Does this make sense to you?

There are some open questions such as whether 5. will be sufficient if the MRI has unisotropic resolution. I think it is.

andypotatohy commented 4 years ago

Every output of Roast including mesh nodes, electrode positions, and the orientation of the lead fields are stored in MRI voxel coordinates. The original T1 MRI on which Roast was applied is available in any case. @andypotatohy , can you confirm this?

Yes I can confirm that: (1)ROAST outputs mesh nodes in MRI voxel space; the script @tmedani and @MaxNentwich came up also outputs the elctrode positions; (2) There is no MRI for the New York head, but for individual head the original T1 MRI is available. If the original MRI is not in RAS, it's converted into RAS by ROAST. The lead field and mesh nodes are all in RAS orientation.

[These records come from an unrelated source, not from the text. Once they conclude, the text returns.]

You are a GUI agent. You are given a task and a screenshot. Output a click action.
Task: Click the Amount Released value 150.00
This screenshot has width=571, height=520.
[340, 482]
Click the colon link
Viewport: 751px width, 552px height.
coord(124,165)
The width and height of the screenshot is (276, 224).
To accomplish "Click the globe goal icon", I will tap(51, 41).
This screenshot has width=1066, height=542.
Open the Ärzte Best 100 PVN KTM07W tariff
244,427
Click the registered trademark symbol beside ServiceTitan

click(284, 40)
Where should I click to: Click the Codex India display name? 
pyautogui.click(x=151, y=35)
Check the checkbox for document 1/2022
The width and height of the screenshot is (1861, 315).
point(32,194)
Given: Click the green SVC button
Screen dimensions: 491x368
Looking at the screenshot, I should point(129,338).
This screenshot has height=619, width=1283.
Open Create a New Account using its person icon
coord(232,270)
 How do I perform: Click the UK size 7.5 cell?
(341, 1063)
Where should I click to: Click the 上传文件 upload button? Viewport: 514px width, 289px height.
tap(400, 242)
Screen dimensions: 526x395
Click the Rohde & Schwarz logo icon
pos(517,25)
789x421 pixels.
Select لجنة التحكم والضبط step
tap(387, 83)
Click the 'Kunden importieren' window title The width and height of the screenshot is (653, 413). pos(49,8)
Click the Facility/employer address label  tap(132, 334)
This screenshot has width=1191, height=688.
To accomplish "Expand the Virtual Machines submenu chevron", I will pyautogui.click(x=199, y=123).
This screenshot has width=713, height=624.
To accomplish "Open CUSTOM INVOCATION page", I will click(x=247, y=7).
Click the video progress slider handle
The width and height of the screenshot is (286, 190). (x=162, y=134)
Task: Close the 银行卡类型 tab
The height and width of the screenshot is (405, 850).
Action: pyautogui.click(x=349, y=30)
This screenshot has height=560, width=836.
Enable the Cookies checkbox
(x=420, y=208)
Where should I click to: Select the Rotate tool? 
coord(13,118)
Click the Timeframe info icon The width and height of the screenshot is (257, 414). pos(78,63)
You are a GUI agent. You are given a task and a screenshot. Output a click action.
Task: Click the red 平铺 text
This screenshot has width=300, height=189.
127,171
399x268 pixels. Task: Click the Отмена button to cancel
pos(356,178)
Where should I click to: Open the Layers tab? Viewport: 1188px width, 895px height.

stefanhaufe commented 4 years ago

Every output of Roast including mesh nodes, electrode positions, and the orientation of the lead fields are stored in MRI voxel coordinates. The original T1 MRI on which Roast was applied is available in any case. @andypotatohy , can you confirm this?

Yes I can confirm that: (1)ROAST outputs mesh nodes in MRI voxel space; the script @tmedani and @MaxNentwich came up also outputs the elctrode positions; (2) There is no MRI for the New York head, but for individual head the original T1 MRI is available. If the original MRI is not in RAS, it's converted into RAS by ROAST. The lead field and mesh nodes are all in RAS orientation.

Very good. For the New York head, we can use the known transformations MRI <-> MNI and MNI <-> SCS.

tmedani commented 4 years ago

Hi all,

Sorry for the slow reaction,

I'm currently working on the script that does the points that @stefanhaufe exposed. I have the idea of how to fulfilled the point from 1 to 3, however, for point 4, I don't know how/what to do with the electrical field, do you want to load it to brainstorm?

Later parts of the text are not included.